▸ **Documento**
++++++++

I centri storici di grandi proporzioni, in parte abbandonati e molto spesso privi di servizi, si presentano a loro volta come un’articolazione interna: attività artigianali e di vari commerci, zone con ristoranti o pizzerie molto frequentate, zone specializzati in traffici illegali, zone occupate da popolazione marginale e zone occupati da extracomunitari (con o senza il permesso di risiedere). Un insieme segnato da un sostanziale degrado che dà corpo ad una zona di periferia centrale. Tipici i casi dei centri storici di Napoli e Palermo, che per la loro grande dimensione metabolizzano gli interventi di riqualificazione di edilizia residenziale (non numerosissimi ma pur presenti), il riutilizzo di vecchie strutture come teatri, la nascita di qualche albergo di charme, ecc.; tutti interventi che hanno poco impatto complessivo perché metabolizzati nel degrado prevalente. Un caso a parte è quello del centro storico di Bari, dove una minore dimensione e un intervento abbastanza esteso di riqualificazione abitativa e monumentale ha portato al ricambio di una quota non modesta di popolazione che convive con la popolazione di vecchio insediamento, con una basso livello di conflitto e forse con un’alta tendenza all’integrazione.
Le periferie formate prevalentemente da edilizia pubblica, le “case popolari”, si presentano al loro interno molto articolate. Mentre gli interventi dei primi del ’900 oggi in larga parte fanno parte del “centro”, i nuovi interventi sono stati localizzati in aree spesso mal collegate con la città, compromesse da insediamenti para-industriali, con impianti di riciclaggio, ecc., spesso con pochi servizi collettivi, determinando una situazione di quartiere emarginato. Non tutta l’edilizia pubblica ha il connotato di periferia, né appare significativo (ma conta) l’impegno di alcuni dei maggiori architetti, quello che risulta dirimente alla sua qualificazione e la realizzazione completa del “progetto”, comprensiva della parte dedicata ai servizi. Quando questi ultimi sono realizzati solo in parte, o mancano del tutto, allora il degrado non può che essere assicurato. L’esempio più emblematico di questi casi non può che essere l’insediamento Zen di Palermo: un insediamento isolato, privo di servizi, tende ad essere abbandonato mettendo in modo un processo cumulativo di degrado, luogo di insediamento di popolazione marginale e sempre più povera, oggetto di vandalismo e base di traffici illegali. Ci sono poi gli interventi il cui progetto può essere definito … discutibile, come il caso del Corviale a Roma, che tuttavia appartiene solo in parte a questa tipologia.
Vanno segnalate anche le periferie speculative, cresciute per lo più prive di legittimità urbanistica ed edilizia, che rispondevano ad una domanda crescente frutto dei grandi movimenti di immigrazione verso le grandi città. Si tratta di quelli he sono state chiamati “quartieri dormitorio” nei quali la previsione dei servizi era nulla, trattandosi di interventi speculativi, dove magari il degrado edilizio e sociale non è così incombente ma significativo è il senso di isolamento e di abbandono. Roma e Milano sono le città nelle quali più alta è l’esemplificazione di questo tipo di periferia.

++++++++

▸ **Dati raccolti**
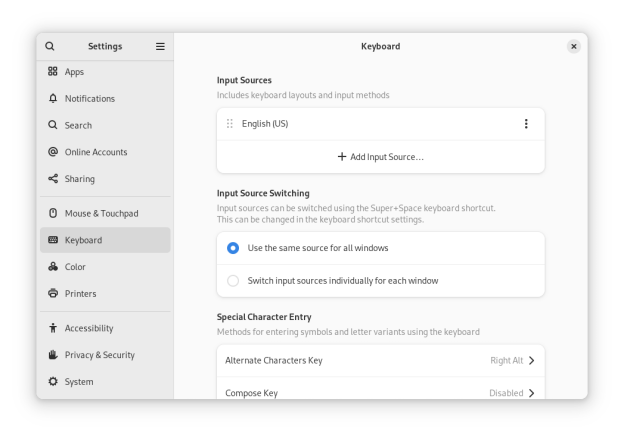Grab the drag handle beside English (US)
The image size is (624, 439).
tap(230, 124)
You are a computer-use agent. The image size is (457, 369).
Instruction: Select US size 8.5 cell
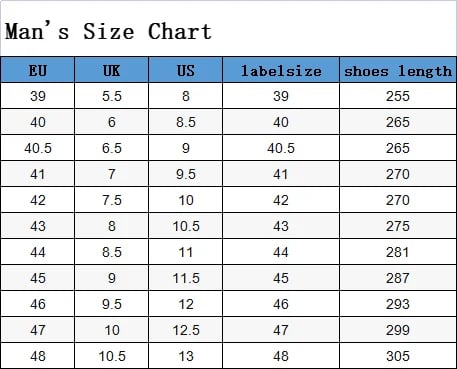click(185, 122)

++++++++

▸ **Istruzione data 1**
Nel testo sulle periferie urbane, quale insediamento di Palermo viene indicato come l'esempio più emblematico di quartiere di edilizia pubblica isolato e privo di servizi?
▸ **Istruzione data 2**
Traduci in inglese la frase del testo sulle periferie urbane "Roma e Milano sono le città nelle quali più alta è l’esemplificazione di questo tipo di periferia."
▸ **Istruzione data 3**
Estendi il testo sulle periferie urbane con un nuovo paragrafo che riprenda subito dopo l'ultima frase riportata.

▸ **Risposta 1**
L'insediamento Zen di Palermo.

▸ **Risposta 2**
Rome and Milan are the cities in which this type of periphery is most widely exemplified.

▸ **Risposta 3**
All’interno della dinamica delle città, vecchi e tradizionali piccoli insediamenti hanno finito per essere inglobati dentro l’ampliamento del tessuto urbano. Per un periodo la loro ragion d’essere e la loro “conservazione” sta nella loro origine, nelle attività insediate, per la coesione della popolazione che le caratterizza, per la loro stessa natura di nucleo autonomo, ma poi vengono travolte dai processi dinamici e nel migliore dei casi conservano una loro valenza folcloristica, ma non sfuggono al loro destino di periferia. A Palermo e a Napoli si trovano alcuni di questi casi, che costituiscono anche la sede privilegiata di alcune delle famiglie della criminalità organizzata, ma anche a Roma, Milano e Torino non mancano casi del genere.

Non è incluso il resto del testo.